Sur un Tapis de Turquie
Le couvert se trouva mis.
Je laisse à penser la vie
Que firent ces deux amis.
Le régal fut fort honnête,
Rien ne manquait au festin ;
Mais quelqu'un troubla la fête
Pendant qu'ils étaient en train.
A la porte de la salle
Ils entendirent du bruit :
Le Rat de ville détale ;
Son camarade le suit.
Le bruit cesse, on se retire :
Rats en campagne aussitôt ;
Et le citadin de dire :
Achevons tout notre rôt2.
- C'est assez, dit le rustique ;
Demain vous viendrez chez moi :
Ce n'est pas que je me pique
De tous vos festins de Roi ;
Mais rien ne vient m'interrompre :
Je mange tout à loisir.
Adieu donc ; fi du plaisir3
Que la crainte peut corrompre.
Jean de la Fontaine - Les Fables
Vocabulaire :
1 fort civile : très polie
2 rôt : repas
3 fi du plaisir : tant pis pour le plaisir
Le Rat de ville et le Rat des champs - Jean de la Fontaine
Annonce des axes
I. Deux personnages opposés
1. Raffinement contre rusticité
2. Angoisse contre tranquillité
II. Un apologue plaisant
1. L'art du récit
2. Le comique
3. La morale
Commentaire littéraire
I. Deux personnages opposés
1. Raffinement contre rusticité
Jean de la Fontaine met en scène deux personnages opposés dans cette fable, le rat des villes et le rat des champs.
Ces personnages sont déjà présentés dans le titre et dans les deux premiers vers de la fable ("Autrefois le Rat de ville / Invita le Rat des champs"), construits de façon parallèle.
Le rat des villes fait preuve de politesse : il invite le rat des champs à manger, de façon très polie ("d'une façon fort civile").
Le rat des villes veut impressionner le rat des champs et fait donc preuve d'un raffinement certain : "des reliefs d'Ortolans" (l'ortolan est un oiseau à chair délicieuse), "Sur un Tapis de Turquie".
Le champ lexical de la nourriture fine montre que le repas est raffiné et abondant : "Ortolans", "régal", "festin", "festins de Roi". Le mot "fête" montre aussi une idée d'abondance, d'amusement.
Le rat des champs, au contraire est présenté comme "rustique".
Le rat des champs est plus sensible à la quantité qu'à la qualité : "Je mange tout à loisir", "fi du plaisir". S'il souligne le luxe du festin proposé par son ami, comme le montre l’hyperbole "Vos festins de roi", c'est qu'il doit être habitué à une nourriture plus simple.
Son niveau de langage peut être familier, comme le montre l'interjection "Fi" au vers 27.

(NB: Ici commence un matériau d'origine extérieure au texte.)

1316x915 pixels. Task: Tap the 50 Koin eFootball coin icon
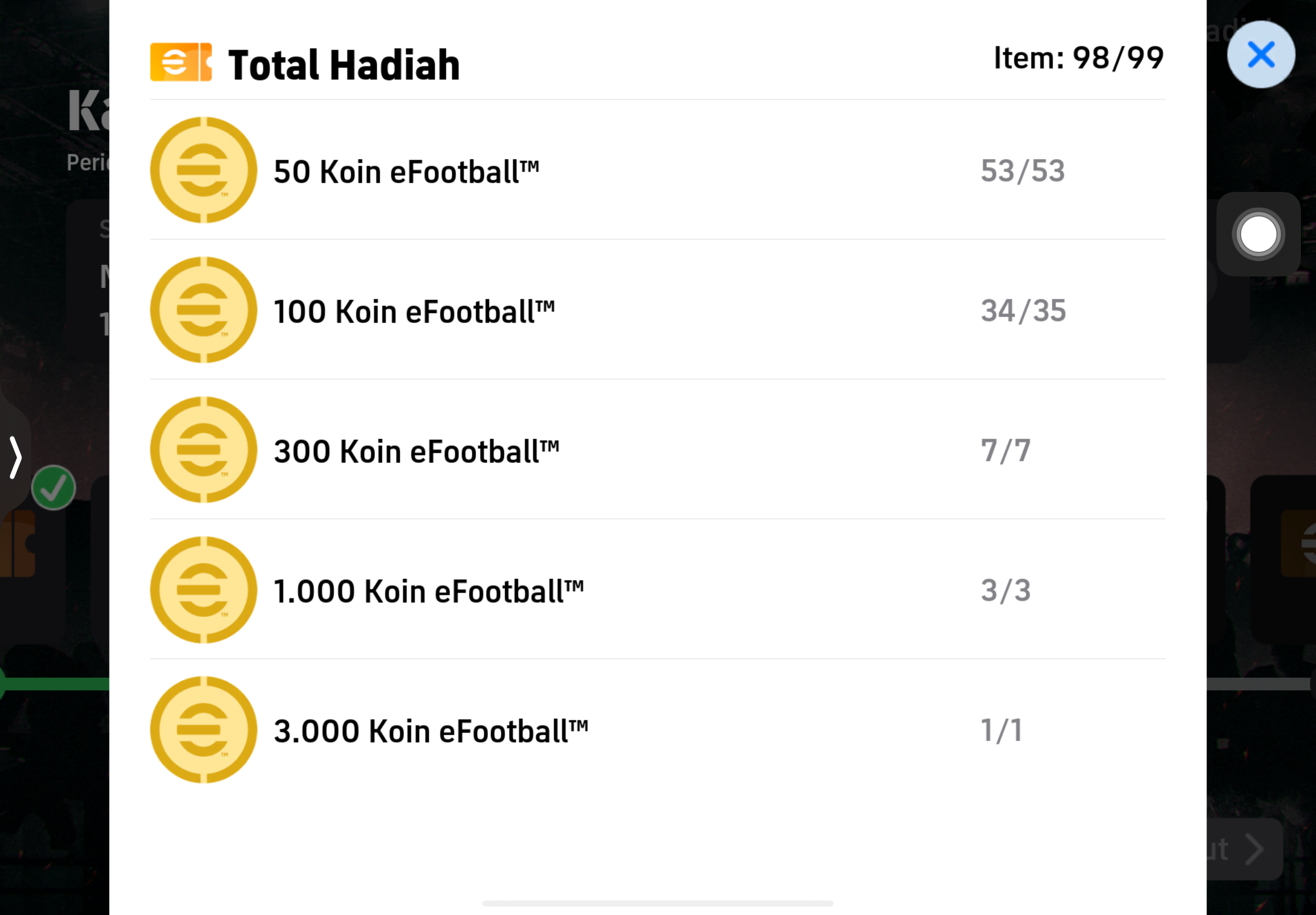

Au contraire du rat des villes qui invite le rat des champs à manger, le rat des champs utilise l'impératif pour proposer un repas à son camarade : "Demain vous viendrez chez moi".

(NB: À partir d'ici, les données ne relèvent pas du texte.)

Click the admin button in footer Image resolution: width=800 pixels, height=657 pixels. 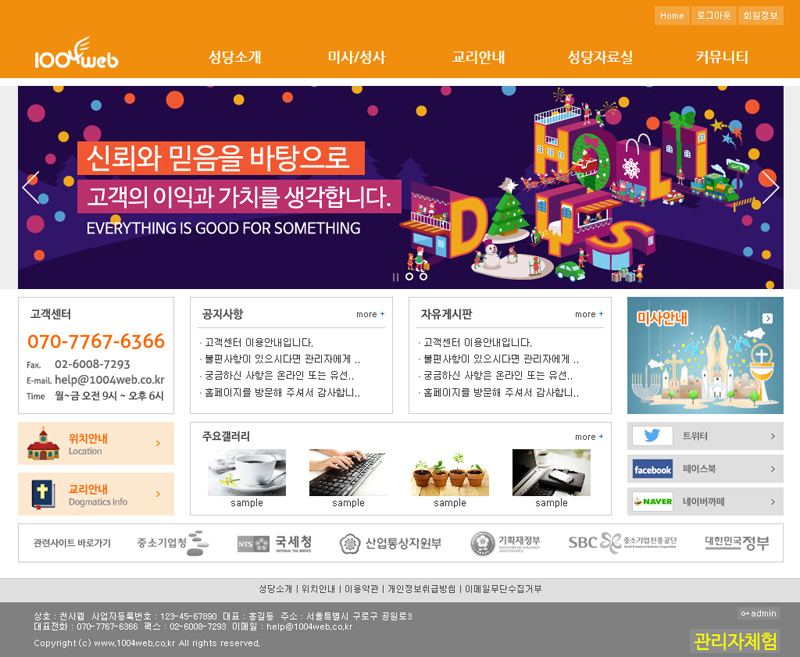pyautogui.click(x=758, y=613)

Le rat des champs a des manières plus brusques que le rat des villes.
2. Angoisse contre tranquillité
Le festin est troublé par un bruit inattendu. La rupture avec la "fête" est annoncée par conjonction de coordination "Mais" ("Mais quelqu'un troubla la fête").
Le rat des villes est craintif, le moindre bruit l'effraie : "Ils entendirent du bruit : / Le Rat de ville détale". Les deux points et le fait qu'il n'y ait pas de connecteurs logiques entre les deux vers expriment l'immédiateté de la réaction du rat des villes, montrant ainsi son manque de courage. Le verbe "détaler" exprime aussi la rapidité de la fuite.
Pourtant, le bruit ne semble pas une menace : "du bruit" (ce qui semble normal lorsqu'on se trouve en ville).
Un peu plus loin dans la fable, le rat des villes dit "Achevons tout notre rôt". Cela montre sa crainte de se voir voler son repas, il doit donc "tout" finir.
Au contraire, le rat des champs semble plus serein. Il s'enfuit aussi en entendant le bruit, mais il ne fait en réalité que suivre le rat des villes ("Son camarade le suit").
II. Un apologue plaisant
1. L'art du récit
Comme à son habitude, La Fontaine réalise un récit court et plaisant.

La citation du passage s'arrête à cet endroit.